Local-to-Global Cross-Modal Attention-Aware Fusion for HSI-X Semantic Segmentation

Hyperspectral image (HSI) classification has recently reached its performance bottleneck. Multimodal data fusion is emerging as a promising approach to overcome this bottleneck by providing rich complementary information from the supplementary modality (X-modality). However, achieving comprehensive cross-modal interaction and fusion that can be generalized across different sensing modalities is challenging due to the disparity in imaging sensors, resolution, and content of different modalities. In this study, we propose a Local-to-Global Cross-modal Attention-aware Fusion (LoGoCAF) framework for HSI-X classification that jointly considers efficiency, accuracy, and generalizability. LoGoCAF adopts a pixel-to-pixel two-branch semantic segmentation architecture to learn information from HSI and X modalities. The pipeline of LoGoCAF consists of a local-to-global encoder and a lightweight multilayer perceptron (MLP) decoder. In the encoder, convolutions are used to encode local and high-resolution fine details in shallow layers, while transformers are used to integrate global and low-resolution coarse features in deeper layers. The MLP decoder aggregates information from the encoder for feature fusion and prediction. In particular, two cross-modality modules, the feature enhancement module (FEM) and the feature interaction and fusion module (FIFM), are introduced in each encoder stage. The FEM is used to enhance complementary information by combining the feature from the other modality across direction-aware, position-sensitive, and channel-wise dimensions. With the enhanced features, the FIFM is designed to promote cross-modality information interaction and fusion for the final semantic prediction. Extensive experiments demonstrate that our LoGoCAF achieves superior performance and generalizes well. The code will be made publicly available.

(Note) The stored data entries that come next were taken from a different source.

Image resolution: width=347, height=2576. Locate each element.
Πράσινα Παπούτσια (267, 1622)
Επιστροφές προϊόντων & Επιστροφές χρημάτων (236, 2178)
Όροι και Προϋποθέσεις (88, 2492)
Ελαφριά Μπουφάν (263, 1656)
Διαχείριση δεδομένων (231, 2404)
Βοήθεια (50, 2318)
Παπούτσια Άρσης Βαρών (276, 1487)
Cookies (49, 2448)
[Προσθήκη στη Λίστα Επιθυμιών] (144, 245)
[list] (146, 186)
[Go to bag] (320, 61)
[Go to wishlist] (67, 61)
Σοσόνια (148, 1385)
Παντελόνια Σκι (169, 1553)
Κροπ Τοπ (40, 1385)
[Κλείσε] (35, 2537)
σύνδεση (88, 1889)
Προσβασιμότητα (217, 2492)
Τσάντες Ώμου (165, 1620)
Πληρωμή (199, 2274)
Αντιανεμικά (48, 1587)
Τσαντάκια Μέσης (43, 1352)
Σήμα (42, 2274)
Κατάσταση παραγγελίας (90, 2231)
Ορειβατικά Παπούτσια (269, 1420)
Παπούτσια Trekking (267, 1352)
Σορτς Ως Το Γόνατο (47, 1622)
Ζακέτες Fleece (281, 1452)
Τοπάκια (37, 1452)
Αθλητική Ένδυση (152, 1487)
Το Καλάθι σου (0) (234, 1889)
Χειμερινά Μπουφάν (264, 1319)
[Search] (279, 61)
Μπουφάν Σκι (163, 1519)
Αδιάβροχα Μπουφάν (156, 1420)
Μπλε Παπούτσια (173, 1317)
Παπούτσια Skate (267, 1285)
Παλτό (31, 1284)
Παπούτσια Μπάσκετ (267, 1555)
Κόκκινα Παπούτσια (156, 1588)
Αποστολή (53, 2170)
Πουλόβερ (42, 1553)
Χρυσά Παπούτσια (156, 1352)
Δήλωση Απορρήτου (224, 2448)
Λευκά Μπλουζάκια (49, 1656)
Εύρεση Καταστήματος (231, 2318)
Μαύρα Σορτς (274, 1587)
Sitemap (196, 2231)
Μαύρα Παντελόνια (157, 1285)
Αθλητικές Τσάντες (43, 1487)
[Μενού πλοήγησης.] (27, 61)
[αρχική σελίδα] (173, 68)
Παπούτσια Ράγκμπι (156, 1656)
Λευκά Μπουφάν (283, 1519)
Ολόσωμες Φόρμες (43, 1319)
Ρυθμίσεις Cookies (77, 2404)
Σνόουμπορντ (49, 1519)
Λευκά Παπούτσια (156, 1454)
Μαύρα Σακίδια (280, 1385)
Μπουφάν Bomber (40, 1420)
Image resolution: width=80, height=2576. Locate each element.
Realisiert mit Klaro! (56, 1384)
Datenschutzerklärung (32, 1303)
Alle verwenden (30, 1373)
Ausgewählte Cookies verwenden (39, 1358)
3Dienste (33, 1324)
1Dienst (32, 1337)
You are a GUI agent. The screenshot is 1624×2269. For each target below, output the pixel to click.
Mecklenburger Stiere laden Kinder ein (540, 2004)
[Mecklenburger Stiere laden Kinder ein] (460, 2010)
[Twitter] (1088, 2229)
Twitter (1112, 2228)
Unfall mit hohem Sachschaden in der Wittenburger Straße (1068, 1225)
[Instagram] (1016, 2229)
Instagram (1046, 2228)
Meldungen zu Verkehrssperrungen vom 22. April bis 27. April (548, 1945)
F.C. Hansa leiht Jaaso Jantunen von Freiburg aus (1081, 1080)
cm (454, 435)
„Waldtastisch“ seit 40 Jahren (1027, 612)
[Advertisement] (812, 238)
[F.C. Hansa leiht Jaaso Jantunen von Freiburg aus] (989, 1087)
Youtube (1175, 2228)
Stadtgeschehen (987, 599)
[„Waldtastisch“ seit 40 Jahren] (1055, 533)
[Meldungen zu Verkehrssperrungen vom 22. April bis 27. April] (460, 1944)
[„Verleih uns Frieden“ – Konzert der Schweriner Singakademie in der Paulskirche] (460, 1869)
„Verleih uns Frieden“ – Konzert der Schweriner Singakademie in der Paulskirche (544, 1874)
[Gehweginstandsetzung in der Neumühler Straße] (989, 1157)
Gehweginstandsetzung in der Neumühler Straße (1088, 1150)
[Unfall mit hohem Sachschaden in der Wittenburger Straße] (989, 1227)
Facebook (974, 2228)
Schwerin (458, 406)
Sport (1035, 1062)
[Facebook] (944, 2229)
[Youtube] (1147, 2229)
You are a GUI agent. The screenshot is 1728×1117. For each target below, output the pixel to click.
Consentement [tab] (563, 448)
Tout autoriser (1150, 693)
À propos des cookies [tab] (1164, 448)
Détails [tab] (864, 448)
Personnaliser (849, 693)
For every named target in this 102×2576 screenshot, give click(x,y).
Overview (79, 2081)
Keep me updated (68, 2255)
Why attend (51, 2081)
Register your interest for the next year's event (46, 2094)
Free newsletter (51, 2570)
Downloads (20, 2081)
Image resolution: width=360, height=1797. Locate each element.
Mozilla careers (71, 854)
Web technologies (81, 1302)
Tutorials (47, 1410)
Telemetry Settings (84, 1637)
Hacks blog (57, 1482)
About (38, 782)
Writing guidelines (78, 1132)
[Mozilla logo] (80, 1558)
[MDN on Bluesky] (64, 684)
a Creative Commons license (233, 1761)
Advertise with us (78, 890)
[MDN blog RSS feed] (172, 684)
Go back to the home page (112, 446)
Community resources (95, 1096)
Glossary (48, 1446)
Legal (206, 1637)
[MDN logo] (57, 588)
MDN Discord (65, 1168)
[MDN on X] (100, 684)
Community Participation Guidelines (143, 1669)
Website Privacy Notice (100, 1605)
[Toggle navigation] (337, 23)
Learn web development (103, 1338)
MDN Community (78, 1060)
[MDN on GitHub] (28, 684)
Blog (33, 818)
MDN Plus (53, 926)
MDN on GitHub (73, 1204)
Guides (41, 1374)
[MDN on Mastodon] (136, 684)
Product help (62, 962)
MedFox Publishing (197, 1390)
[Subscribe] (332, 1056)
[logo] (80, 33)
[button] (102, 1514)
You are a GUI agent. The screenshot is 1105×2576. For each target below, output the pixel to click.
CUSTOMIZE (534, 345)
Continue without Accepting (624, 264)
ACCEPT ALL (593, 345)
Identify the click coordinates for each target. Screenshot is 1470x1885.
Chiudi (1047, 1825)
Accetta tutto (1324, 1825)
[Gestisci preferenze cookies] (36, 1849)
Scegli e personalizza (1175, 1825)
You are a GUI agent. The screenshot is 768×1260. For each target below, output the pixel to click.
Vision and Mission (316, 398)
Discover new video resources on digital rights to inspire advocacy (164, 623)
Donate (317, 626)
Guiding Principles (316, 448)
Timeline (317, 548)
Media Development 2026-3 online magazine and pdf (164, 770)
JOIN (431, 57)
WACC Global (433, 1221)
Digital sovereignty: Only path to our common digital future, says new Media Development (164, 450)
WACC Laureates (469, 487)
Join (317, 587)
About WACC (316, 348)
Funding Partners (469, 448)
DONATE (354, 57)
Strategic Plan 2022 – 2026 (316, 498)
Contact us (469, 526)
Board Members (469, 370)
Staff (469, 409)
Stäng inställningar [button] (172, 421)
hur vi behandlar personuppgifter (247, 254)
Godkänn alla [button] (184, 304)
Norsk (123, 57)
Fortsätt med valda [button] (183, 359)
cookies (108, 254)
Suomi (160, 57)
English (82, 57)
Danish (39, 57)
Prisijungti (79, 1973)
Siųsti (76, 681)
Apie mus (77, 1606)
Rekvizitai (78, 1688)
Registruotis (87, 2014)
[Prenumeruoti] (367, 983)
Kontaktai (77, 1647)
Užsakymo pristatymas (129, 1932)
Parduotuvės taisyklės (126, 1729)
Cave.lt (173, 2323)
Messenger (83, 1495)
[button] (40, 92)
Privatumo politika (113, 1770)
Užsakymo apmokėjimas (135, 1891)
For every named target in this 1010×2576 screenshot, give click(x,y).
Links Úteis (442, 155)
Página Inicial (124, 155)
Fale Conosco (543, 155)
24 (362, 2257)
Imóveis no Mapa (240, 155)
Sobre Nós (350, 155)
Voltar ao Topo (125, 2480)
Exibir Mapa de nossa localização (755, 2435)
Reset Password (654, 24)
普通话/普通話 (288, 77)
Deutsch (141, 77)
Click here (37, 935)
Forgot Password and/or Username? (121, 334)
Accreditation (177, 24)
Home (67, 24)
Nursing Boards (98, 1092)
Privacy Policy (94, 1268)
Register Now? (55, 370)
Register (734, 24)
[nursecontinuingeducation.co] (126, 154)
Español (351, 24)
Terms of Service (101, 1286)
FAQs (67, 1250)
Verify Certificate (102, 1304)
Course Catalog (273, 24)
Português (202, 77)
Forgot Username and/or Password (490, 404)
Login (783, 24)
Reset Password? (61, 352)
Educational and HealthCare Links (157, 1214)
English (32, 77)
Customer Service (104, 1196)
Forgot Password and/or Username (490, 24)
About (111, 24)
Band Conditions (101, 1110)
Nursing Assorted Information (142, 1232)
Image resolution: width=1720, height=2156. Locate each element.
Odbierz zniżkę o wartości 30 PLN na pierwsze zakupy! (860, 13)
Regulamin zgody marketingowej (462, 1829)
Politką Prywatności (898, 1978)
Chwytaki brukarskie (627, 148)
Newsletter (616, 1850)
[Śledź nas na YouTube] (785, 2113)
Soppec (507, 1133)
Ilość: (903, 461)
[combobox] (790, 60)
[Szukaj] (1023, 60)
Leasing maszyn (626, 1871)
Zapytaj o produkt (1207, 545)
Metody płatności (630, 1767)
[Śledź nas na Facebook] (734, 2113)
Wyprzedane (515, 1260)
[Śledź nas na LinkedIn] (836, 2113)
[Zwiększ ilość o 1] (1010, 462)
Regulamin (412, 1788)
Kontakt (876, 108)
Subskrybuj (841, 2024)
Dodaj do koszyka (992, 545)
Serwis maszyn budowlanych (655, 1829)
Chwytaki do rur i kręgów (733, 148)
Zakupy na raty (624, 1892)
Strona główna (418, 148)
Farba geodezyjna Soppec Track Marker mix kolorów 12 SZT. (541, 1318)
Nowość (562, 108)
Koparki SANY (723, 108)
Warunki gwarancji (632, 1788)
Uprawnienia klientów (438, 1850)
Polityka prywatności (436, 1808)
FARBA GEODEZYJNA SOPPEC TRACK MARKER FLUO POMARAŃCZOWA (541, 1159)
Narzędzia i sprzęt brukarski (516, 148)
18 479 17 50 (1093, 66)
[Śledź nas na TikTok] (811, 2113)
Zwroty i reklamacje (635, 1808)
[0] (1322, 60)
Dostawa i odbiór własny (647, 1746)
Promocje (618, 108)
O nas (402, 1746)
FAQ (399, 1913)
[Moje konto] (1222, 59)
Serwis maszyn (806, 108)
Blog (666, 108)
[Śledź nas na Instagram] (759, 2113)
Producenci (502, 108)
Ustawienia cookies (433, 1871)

翻译：高光谱图像（HSI）分类近期已触及性能瓶颈。多模态数据融合通过从补充模态（X模态）提供丰富的互补信息，正成为突破该瓶颈的一种有前景的方法。然而，由于不同模态在成像传感器、分辨率和内容上的差异，实现可泛化至不同传感模态的全面跨模态交互与融合具有挑战性。本研究提出一种用于HSI-X分类的局部到全局跨模态注意力感知融合（LoGoCAF）框架，该框架同时兼顾效率、准确性与泛化能力。LoGoCAF采用像素到像素的双分支语义分割架构，分别从HSI和X模态中学习信息。其流程包含一个局部到全局编码器和一个轻量级多层感知机（MLP）解码器。在编码器中，浅层使用卷积编码局部高分辨率的精细细节，而深层使用Transformer整合全局低分辨率的粗略特征。MLP解码器聚合编码器信息以进行特征融合与预测。特别地，在每个编码器阶段引入了两个跨模态模块：特征增强模块（FEM）和特征交互与融合模块（FIFM）。FEM通过结合另一模态的特征，在方向感知、位置敏感和通道维度上增强互补信息。利用增强后的特征，FIFM旨在促进跨模态信息交互与融合，以进行最终语义预测。大量实验表明，所提出的LoGoCAF实现了优越的性能并具有良好的泛化能力。代码将公开提供。